Using Sky & Telescope Articles (Excerpts or Full Text)

Want to use part or all of an article on our website or in one of our publications? Here’s a list of common uses and what you’ll need to do:

Excerpt: If you’re just quoting us a couple of times, you are permitted to use up to 100 words (roughly) so long as you clearly cite the quote. You can do this up to a half dozen times or so.

  • Example: you’re writing an article about supermoons and want to quote from one of our online articles on the subject—that’s okay, so long as you cite us and include a link to our article. You don’t need to ask us.
  • Example: you want to compile a regular “news feed” of astronomy news and are taking a paragraph from each of our recent blogs—that’s NOT okay, even if you’re linking to our stories. You need to ask us to set up a formal content-sharing agreement. (Request permission.)

Full text: If you want to use the full text of an S&T blog or article, or transcribe/post the script of any multimedia we’ve created—you need our permission. This includes requests to translate our content into other languages and post those translations on foreign astronomy websites. (Request permission.)

  • Note: if you are the author of the S&T article you want to use, please check your author contract and/or with the editor you worked with about guidelines.

Photocopies: If you are making a reasonable number of photocopies of an article to distribute free of charge at an educational or public event (for example, a class or star party)—that’s okay, you don’t need to ask us so long as each photocopy clearly states where the content is from and that’s it’s © Sky & Telescope.

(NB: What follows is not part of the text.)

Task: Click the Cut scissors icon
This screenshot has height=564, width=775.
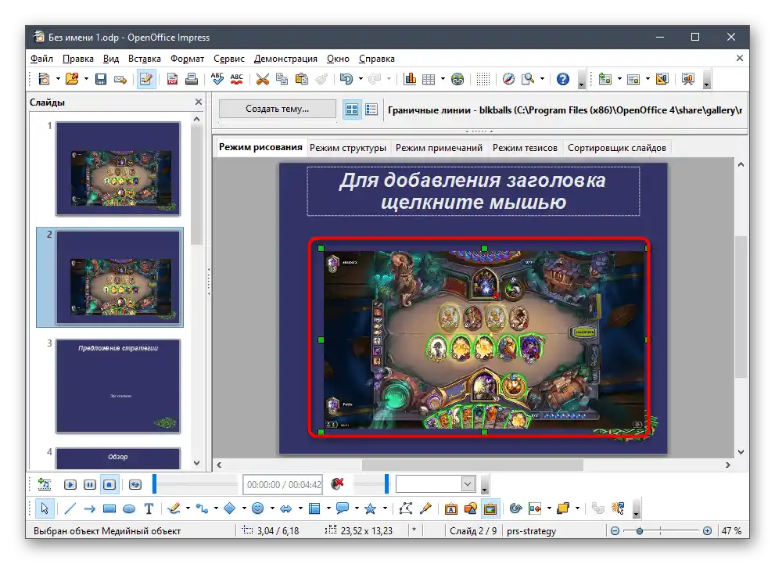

  • If you’re looking to distribute on a large scale (use your judgment) and/or money will be involved—ask us. (Request permission.)

Using Random Other Bits of Sky & Telescope Content

Want to use something we’ve created but it doesn’t really fall into the image/text categories above? Here are some examples and what to do:

  • Do-it-yourself projects and chart printouts: on our website you’ll find various education/public outreach resources, such as how to make a sundial or a Getting Started in Astronomy handout with beginner sky charts for different times of the year—these are okay to use for public outreach without asking us, that’s what we created them for!
  • You want to makes copies of several pages of one of our sky atlases and tape them together to make a big chart of a particular section of sky, and you’re only going to use the chart for your personal observing and not make extra copies for anyone—that’s okay, you don’t need to ask us.
  • You want to use one of our products on a set for a movie/television show/stage production—follow the request procedures below and attach your waiver form to the e-mail, and we’ll take care of it.
  • You’re a manufacturer whose product we reviewed, and you want to know if you can post our review on your website—contact our Advertising Sales department.
  • You’re a planetarium software developer who wants to use in your software a list of observing targets we compiled—ask us, we’ll sort out the paperwork with you. (Request permission.)

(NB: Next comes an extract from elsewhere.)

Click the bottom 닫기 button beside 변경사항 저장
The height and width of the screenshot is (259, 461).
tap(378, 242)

How to Request Permission to Use Sky & Telescope Content

Contact [email protected]. In your e-mail, include the following information:

  1. What you’re asking to use: provide a description and a link or issue/page number where the content appears. Be specific!
  2. The intended use: how do you want to use our content? Is it for a book? Your website? A club newsletter? A newspaper? A class paper? Again, be specific.
  3. Distribution: how (and how far) will your project/publication be distributed? As a free ebook? In a peer-reviewed journal? In a book to be published by X both in the U.S. and internationally? As a handout at a local planetarium show?
  4. Market: is your project a for-sale textbook? A freebie handout for your amateur club? Something in between?
  5. Any other details we should know.

Failure to provide this information will delay your request. No seriously, we mean it: the more back-and-forth it takes to establish what you’re asking for, the longer it’ll take us to determine if we can/will grant permission.

Depending on your request, one of our editors will either handle it in house or will connect you with the licensing department of our parent company, AAS Sky Publishing, LLC.